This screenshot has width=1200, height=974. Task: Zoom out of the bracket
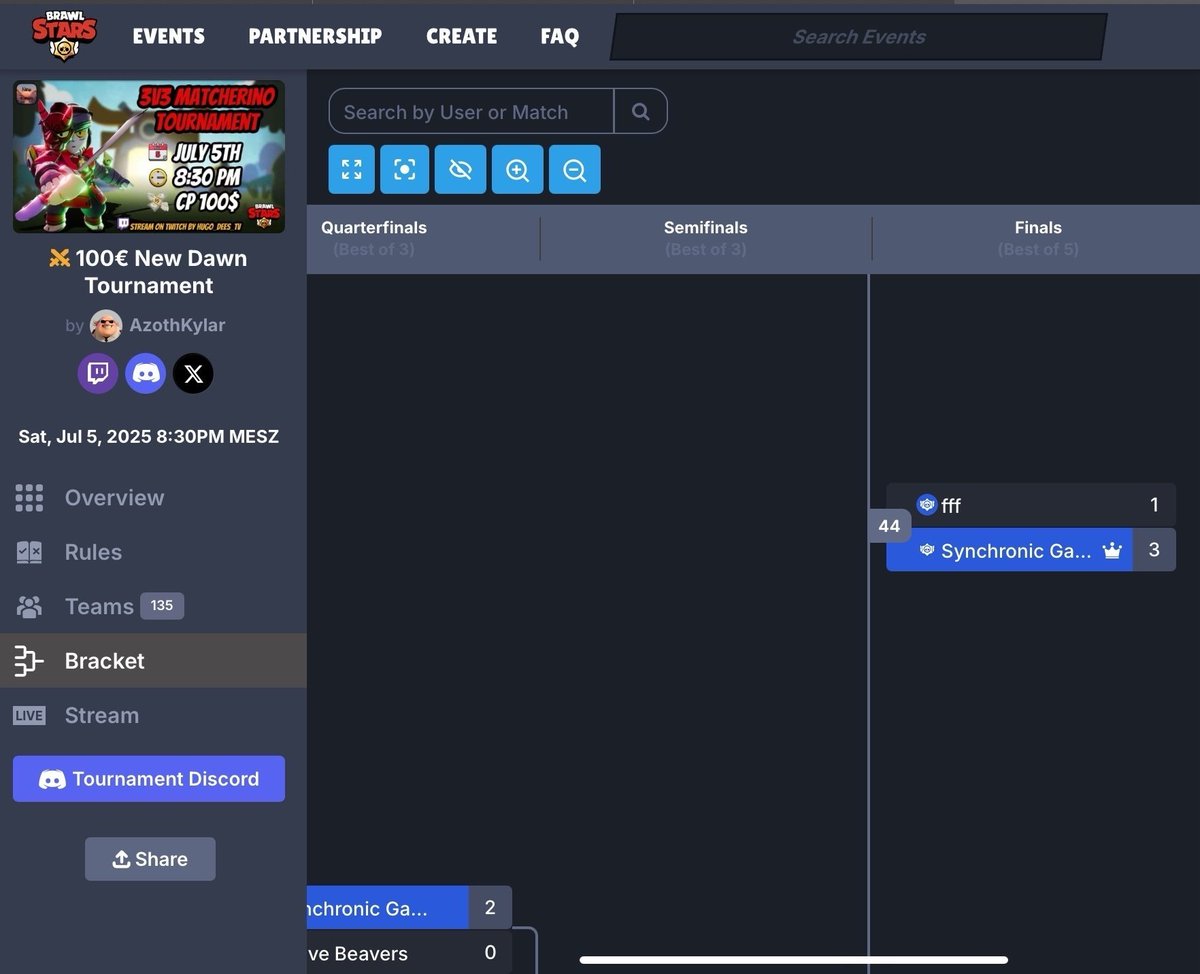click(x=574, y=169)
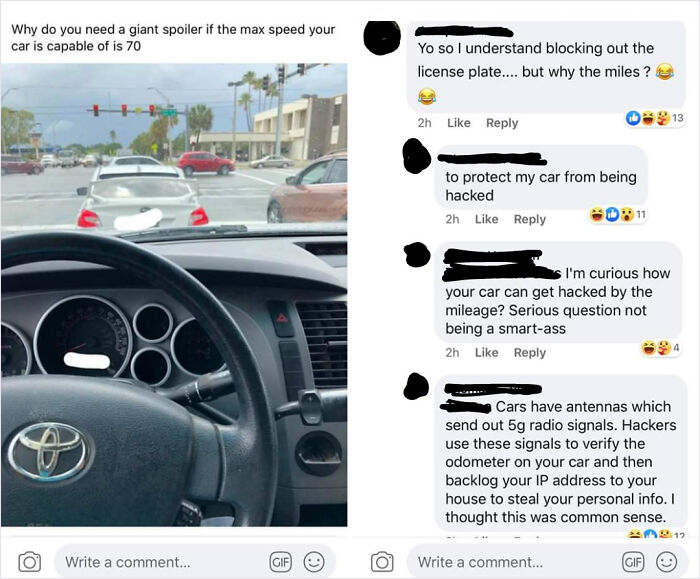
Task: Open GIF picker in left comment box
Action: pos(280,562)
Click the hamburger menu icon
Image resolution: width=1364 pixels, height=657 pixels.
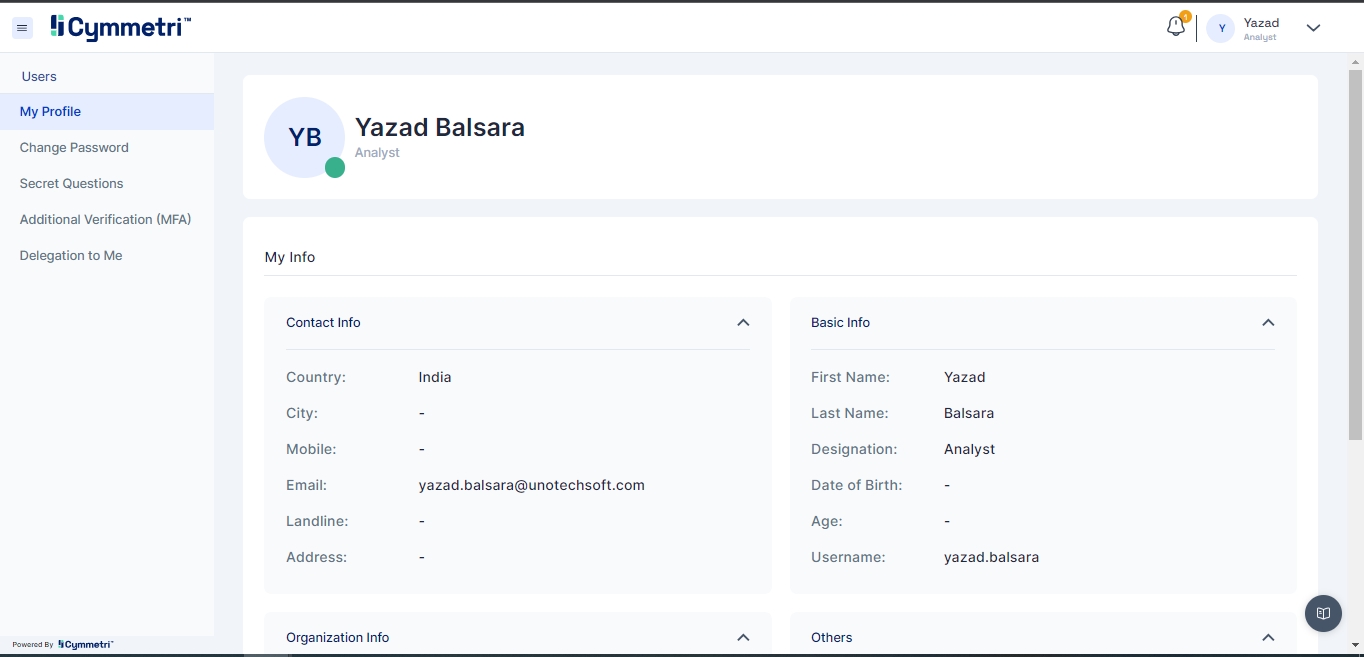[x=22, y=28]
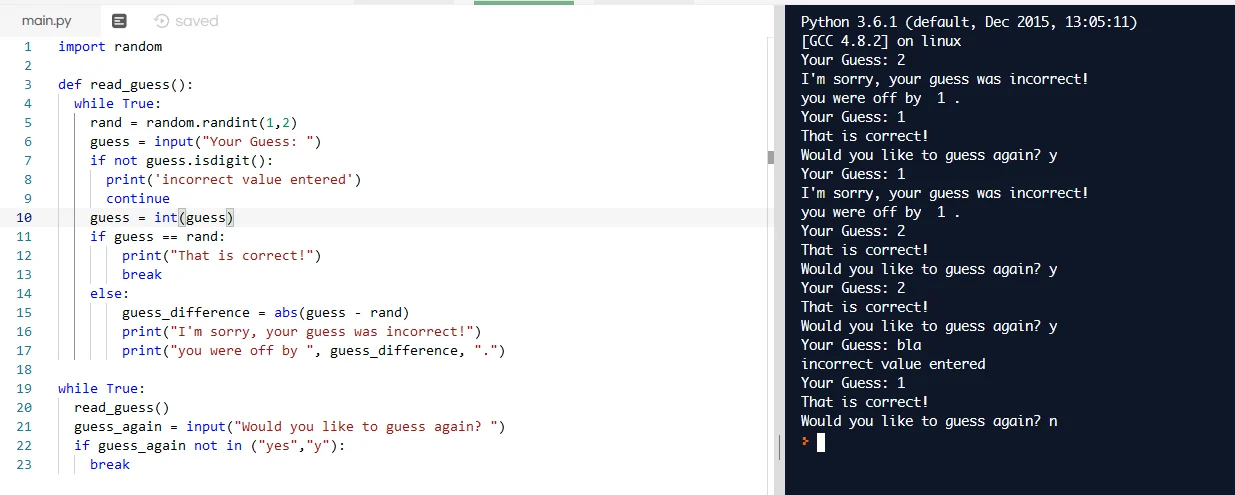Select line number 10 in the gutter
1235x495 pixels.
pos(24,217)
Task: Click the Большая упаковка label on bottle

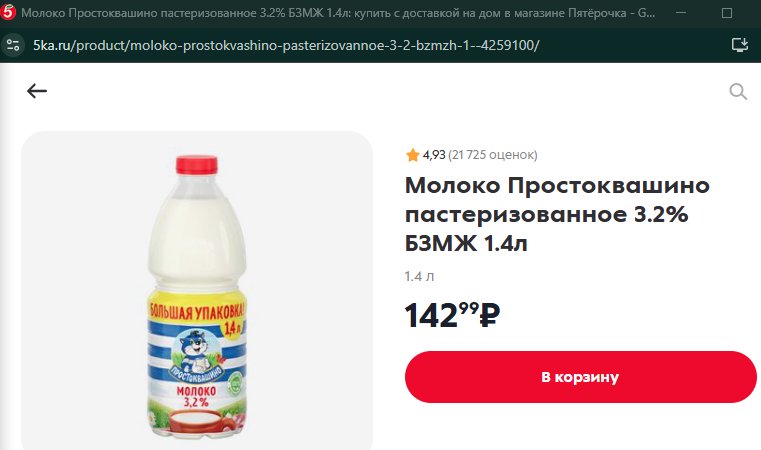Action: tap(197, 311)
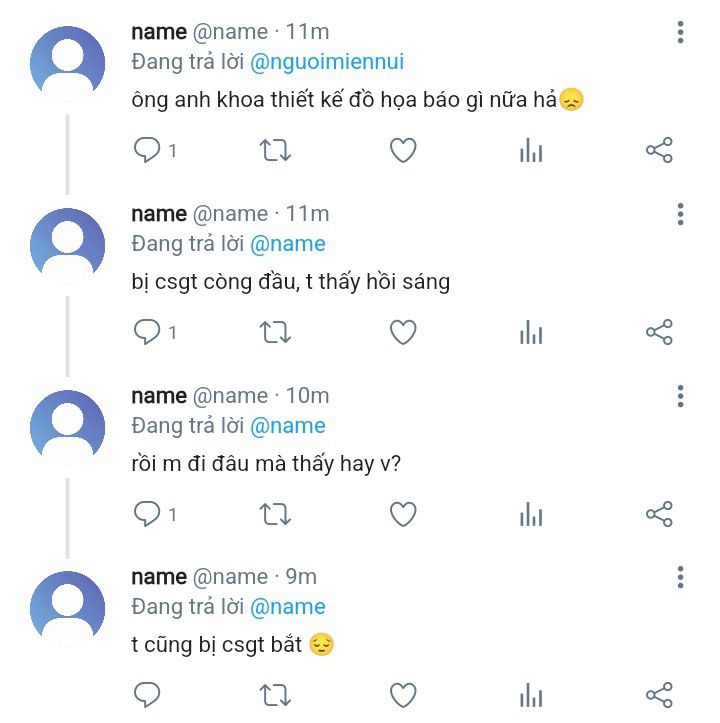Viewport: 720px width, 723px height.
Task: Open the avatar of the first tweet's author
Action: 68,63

==

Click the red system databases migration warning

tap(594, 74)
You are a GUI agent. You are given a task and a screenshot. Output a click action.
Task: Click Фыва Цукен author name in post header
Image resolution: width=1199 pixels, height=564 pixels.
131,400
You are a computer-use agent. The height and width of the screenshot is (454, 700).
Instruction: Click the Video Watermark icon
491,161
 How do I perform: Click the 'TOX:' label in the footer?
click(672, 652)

...

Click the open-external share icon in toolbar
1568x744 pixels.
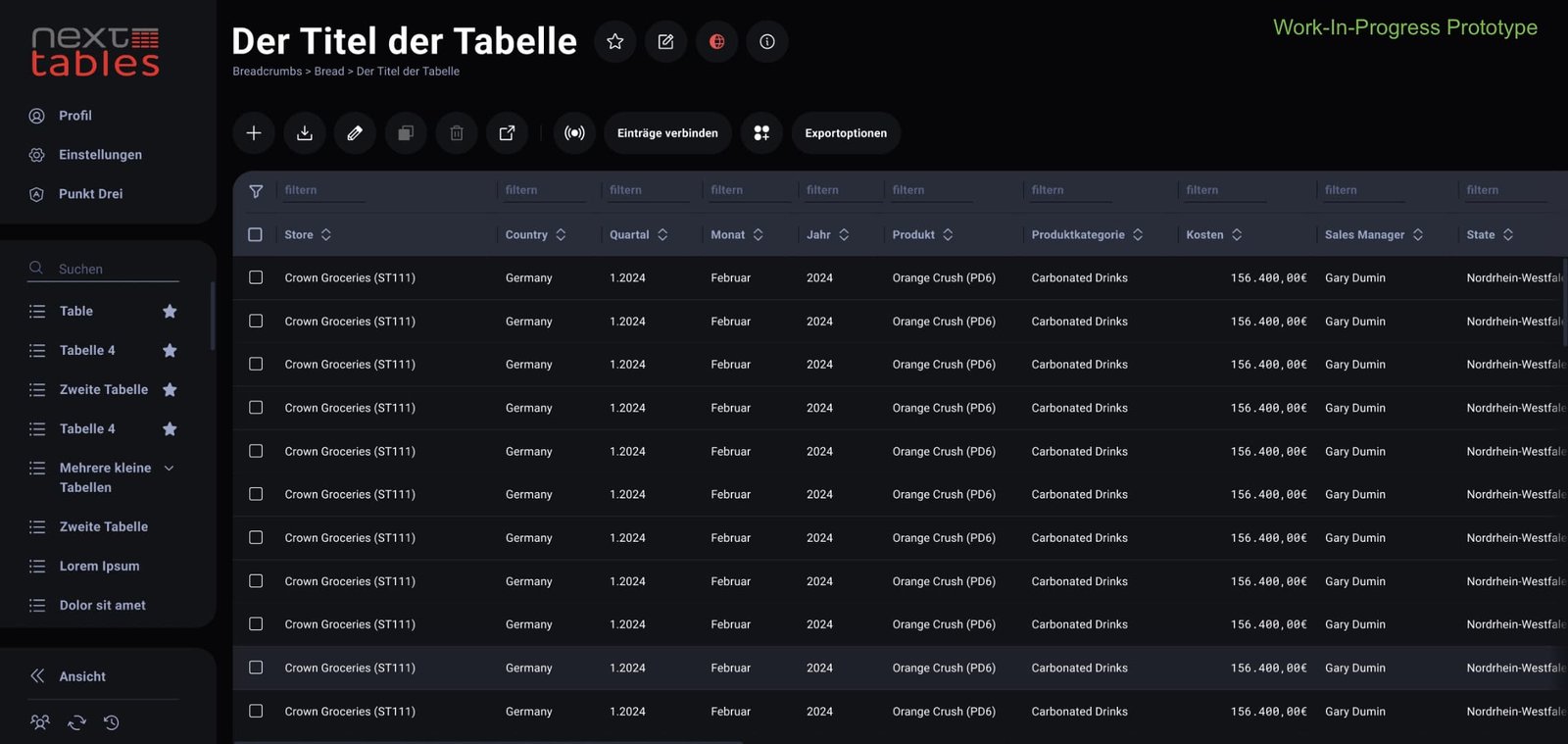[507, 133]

■ **DESCRIPTION OF THE TASK**
Counting only lines that contain the string "agent", say how many appear in the listing above, with the number as the entire reply.

■ **RESPONSE TO THIS TASK**
2